HERENCIA FAMILIAR
Antes de morir, mi tío, el último que aún quedaba con vida de nuestra familia, recordó, en su último acto de lucidez, que a mí me interesaba el cuadro que tenía en su pieza de la pensión. Así lo atestiguaba el menudo testamento que escribió junto a su cama dos días antes de su muerte.
No era mucho lo que les dejaba a sus sobrinos, apenas unos muebles, algunos libros y ese cuadro que encerraba en sí mismo la definición exacta de lo que había sido la infancia para mí. Decía mi tío, o inventaba, claro, que ese cuadro era una suerte de herencia familiar, con una maldición intrínseca.

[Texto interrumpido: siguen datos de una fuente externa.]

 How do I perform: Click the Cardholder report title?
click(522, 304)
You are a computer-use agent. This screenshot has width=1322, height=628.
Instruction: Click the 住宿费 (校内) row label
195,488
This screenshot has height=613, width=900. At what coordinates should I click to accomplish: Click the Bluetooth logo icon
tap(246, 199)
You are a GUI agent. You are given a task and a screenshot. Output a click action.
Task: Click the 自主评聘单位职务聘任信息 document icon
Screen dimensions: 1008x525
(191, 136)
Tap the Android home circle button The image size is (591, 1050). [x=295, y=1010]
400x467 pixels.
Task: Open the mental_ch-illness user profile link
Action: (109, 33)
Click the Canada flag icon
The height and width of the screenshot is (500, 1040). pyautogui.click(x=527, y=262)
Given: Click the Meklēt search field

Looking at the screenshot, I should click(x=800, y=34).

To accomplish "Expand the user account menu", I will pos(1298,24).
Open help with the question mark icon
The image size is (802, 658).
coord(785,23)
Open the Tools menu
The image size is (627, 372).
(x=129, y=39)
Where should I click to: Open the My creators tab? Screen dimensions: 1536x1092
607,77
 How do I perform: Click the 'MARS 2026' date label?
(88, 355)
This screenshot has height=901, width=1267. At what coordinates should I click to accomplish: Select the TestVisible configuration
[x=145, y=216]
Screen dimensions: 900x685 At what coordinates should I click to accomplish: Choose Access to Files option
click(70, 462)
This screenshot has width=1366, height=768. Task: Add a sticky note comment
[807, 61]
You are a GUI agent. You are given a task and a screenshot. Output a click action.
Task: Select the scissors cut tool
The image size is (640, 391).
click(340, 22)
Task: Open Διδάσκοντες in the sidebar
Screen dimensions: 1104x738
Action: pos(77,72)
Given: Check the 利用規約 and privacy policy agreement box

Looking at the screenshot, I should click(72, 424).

Según los dichos de mi tío, la pintura la había traído su bisabuelo de Europa y que cada vez que se moría el integrante de la familia que lo poseía, inmediatamente aparecía pintado en el óleo. Por eso él siempre decía que el primer cuadro de la saga era el retrato de su padre; el resto de los personajes coincidía con su árbol genealógico. Con esa y otras extravagantes historias nos divertíamos embelesados a su alrededor.
Lo cierto era, que la pintura, (“de algún holandés desconocido”), según decía mi madre, tenía cierto valor, pero nadie de la familia puso reparos en que me lo quedase yo, porque reconocían el valor afectivo que tenía para mí, el más chico de sus sobrinos, el único que verdaderamente creía en sus historias. Lo fui a buscar el día del entierro, estaba envuelto como para tirarlo a la basura junto a otras bolsas en un rincón de la pieza de la pensión.
Me lo llevé y lo puse en mi casa, para poder verlo todos los días. Estaba como yo siempre lo había recordado; los pescadores en la taberna tomando cerveza alrededor de una mesa de madera. Inventé, como homenaje póstumo, que mi Tío era el que estaba en el extremo izquierdo.
Lo vi, muchos años después, posar sobre el derecho.